* Data listing
★ ★ ★

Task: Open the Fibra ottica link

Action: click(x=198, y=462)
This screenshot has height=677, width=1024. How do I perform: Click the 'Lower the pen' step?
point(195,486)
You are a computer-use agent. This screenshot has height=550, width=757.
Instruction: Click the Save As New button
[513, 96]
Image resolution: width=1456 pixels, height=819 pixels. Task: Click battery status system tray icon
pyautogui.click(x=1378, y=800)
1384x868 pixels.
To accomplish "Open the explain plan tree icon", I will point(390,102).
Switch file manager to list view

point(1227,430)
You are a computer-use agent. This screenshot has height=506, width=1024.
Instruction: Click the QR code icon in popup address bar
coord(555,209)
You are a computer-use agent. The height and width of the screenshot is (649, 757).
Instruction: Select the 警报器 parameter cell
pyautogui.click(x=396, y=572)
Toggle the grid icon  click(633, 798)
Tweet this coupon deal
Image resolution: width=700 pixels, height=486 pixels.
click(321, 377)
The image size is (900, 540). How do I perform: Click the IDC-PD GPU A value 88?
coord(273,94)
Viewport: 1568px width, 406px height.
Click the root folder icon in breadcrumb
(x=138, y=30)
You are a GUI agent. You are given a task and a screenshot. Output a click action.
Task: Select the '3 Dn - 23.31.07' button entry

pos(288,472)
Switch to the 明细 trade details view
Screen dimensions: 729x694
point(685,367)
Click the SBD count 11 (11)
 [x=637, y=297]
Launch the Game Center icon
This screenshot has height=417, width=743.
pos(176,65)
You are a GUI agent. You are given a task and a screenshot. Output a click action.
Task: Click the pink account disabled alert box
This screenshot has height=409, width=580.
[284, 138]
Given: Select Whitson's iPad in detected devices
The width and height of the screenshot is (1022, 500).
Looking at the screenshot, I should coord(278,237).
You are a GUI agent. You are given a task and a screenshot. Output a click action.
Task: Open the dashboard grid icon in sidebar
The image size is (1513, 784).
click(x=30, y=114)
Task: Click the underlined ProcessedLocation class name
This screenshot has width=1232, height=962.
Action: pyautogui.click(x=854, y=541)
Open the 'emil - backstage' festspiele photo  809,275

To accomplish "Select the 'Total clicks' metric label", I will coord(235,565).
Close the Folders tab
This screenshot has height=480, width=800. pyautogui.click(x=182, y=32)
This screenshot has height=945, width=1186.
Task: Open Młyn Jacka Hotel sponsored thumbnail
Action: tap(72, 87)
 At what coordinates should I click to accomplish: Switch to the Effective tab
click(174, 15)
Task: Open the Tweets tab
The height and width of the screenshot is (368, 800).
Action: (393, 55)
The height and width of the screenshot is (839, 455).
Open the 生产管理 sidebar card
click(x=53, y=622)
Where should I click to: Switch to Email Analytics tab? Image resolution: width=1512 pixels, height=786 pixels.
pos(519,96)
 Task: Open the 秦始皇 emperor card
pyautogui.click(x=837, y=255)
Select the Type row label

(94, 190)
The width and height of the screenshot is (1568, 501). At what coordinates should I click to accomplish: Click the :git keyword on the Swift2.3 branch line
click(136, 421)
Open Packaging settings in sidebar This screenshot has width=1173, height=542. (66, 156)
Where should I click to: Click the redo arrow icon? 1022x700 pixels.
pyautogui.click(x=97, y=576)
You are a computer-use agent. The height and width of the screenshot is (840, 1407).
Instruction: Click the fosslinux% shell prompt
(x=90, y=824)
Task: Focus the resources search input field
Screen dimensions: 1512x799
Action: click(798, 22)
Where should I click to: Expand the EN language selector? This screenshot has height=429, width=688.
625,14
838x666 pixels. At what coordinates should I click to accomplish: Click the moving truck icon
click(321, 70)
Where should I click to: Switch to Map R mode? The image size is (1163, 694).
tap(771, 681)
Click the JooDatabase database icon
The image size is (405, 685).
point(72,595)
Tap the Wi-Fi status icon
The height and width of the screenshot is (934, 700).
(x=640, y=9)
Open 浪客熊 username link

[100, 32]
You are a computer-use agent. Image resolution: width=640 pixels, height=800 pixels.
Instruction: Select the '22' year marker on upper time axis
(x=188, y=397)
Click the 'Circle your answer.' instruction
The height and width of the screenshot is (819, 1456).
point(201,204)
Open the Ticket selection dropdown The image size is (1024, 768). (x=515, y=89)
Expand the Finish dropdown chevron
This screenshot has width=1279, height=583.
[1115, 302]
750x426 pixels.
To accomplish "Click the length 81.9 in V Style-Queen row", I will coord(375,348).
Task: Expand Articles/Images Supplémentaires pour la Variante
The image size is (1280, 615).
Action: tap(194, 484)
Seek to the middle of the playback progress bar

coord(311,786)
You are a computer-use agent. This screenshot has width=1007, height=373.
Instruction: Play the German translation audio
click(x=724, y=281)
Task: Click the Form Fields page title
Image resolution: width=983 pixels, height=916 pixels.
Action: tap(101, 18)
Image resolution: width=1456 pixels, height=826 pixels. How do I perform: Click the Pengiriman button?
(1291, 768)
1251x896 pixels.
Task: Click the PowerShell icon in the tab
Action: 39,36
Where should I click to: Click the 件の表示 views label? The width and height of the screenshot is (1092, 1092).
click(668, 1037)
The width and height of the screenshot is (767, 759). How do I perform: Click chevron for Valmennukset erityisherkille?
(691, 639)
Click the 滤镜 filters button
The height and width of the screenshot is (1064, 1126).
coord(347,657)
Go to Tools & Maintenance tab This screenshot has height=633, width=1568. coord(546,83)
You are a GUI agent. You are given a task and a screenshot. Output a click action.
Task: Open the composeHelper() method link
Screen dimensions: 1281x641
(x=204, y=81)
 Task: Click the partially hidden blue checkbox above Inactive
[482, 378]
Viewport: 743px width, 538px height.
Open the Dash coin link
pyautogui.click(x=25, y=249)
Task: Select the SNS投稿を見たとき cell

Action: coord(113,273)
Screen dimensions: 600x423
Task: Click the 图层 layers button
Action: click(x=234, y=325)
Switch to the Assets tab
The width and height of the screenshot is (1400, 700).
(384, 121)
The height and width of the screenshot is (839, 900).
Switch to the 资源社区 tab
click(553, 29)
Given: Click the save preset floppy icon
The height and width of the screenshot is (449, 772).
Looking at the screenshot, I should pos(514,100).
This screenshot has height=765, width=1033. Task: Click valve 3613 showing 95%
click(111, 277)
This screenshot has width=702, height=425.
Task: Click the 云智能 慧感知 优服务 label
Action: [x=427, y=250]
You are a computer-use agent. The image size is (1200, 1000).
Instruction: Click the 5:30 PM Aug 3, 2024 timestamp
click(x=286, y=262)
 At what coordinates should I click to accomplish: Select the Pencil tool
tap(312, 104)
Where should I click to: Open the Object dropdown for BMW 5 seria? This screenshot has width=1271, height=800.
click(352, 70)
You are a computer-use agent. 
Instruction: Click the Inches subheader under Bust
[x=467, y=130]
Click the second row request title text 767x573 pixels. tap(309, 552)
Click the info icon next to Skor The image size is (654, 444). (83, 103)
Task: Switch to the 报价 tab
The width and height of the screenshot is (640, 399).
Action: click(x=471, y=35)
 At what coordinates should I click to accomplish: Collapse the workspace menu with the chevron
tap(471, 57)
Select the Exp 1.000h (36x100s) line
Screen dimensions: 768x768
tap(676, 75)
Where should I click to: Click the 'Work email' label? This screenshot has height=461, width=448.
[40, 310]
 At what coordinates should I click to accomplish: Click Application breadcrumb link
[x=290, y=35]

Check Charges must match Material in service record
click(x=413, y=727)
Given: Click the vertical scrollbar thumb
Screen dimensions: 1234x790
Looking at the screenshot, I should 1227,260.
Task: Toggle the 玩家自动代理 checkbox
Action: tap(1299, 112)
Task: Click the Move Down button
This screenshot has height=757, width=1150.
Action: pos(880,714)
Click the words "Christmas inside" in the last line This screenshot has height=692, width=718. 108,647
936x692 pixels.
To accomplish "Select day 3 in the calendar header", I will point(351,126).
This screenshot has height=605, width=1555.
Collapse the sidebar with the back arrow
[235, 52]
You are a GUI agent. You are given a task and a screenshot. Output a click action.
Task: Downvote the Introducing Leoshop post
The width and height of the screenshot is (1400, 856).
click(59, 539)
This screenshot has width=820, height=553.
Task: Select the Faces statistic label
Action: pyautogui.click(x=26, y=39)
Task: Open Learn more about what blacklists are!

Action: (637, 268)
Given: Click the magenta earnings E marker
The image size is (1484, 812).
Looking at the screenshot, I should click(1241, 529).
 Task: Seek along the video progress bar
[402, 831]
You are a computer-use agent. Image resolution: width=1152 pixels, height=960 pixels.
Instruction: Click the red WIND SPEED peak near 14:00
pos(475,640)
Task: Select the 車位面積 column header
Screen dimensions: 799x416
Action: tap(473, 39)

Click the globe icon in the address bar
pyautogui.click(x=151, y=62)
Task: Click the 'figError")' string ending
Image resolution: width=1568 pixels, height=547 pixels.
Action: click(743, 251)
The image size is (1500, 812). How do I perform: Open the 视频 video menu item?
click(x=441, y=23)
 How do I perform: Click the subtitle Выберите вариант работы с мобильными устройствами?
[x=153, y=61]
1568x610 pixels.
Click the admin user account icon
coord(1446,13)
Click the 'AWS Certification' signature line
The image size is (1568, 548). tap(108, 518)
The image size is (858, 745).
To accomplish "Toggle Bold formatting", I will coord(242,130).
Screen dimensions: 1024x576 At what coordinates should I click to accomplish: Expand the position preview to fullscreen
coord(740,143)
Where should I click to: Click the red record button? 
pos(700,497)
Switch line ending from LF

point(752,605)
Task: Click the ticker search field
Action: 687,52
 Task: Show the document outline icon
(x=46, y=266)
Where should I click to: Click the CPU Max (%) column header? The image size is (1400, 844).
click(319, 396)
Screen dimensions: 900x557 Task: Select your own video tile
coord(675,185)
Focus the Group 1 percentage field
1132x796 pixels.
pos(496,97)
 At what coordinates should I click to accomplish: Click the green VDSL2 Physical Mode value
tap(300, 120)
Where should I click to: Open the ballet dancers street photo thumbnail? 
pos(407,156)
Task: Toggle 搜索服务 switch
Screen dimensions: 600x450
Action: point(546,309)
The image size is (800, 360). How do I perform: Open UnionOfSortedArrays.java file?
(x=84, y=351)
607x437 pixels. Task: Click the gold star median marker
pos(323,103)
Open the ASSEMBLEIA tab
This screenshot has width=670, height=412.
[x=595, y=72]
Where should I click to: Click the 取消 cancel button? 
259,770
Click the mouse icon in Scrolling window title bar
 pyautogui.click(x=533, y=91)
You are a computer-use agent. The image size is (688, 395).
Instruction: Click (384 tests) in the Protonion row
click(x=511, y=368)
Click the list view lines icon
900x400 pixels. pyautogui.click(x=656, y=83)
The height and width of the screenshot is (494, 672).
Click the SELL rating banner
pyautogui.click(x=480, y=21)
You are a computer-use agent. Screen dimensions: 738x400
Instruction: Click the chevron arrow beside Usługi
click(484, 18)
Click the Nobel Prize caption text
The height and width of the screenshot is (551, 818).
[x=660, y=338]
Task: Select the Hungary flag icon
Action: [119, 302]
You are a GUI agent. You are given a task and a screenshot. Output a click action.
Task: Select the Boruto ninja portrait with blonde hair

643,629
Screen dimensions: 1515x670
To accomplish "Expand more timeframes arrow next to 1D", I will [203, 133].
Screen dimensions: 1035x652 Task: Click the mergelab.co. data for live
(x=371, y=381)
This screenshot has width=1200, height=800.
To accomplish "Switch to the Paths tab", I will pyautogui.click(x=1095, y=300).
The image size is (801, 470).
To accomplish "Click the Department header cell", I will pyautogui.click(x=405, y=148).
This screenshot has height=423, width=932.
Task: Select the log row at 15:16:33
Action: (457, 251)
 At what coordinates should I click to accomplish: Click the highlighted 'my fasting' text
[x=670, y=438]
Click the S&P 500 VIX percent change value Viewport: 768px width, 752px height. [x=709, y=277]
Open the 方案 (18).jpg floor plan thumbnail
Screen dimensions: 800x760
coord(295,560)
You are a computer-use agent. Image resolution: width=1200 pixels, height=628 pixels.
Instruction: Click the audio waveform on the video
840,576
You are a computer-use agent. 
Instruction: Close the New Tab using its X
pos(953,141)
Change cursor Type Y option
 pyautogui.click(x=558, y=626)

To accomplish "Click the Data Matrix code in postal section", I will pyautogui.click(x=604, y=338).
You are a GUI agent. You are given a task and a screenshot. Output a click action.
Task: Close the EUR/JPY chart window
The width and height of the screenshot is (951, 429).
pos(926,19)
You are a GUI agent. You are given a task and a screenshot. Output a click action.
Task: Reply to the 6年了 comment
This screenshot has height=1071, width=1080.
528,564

★ ★ ★

* Assignment
Look through the material and find each line that includes "grid", then copy it.

* Solution for this exercise
Toggle the grid icon  click(633, 798)
Task: Open the dashboard grid icon in sidebar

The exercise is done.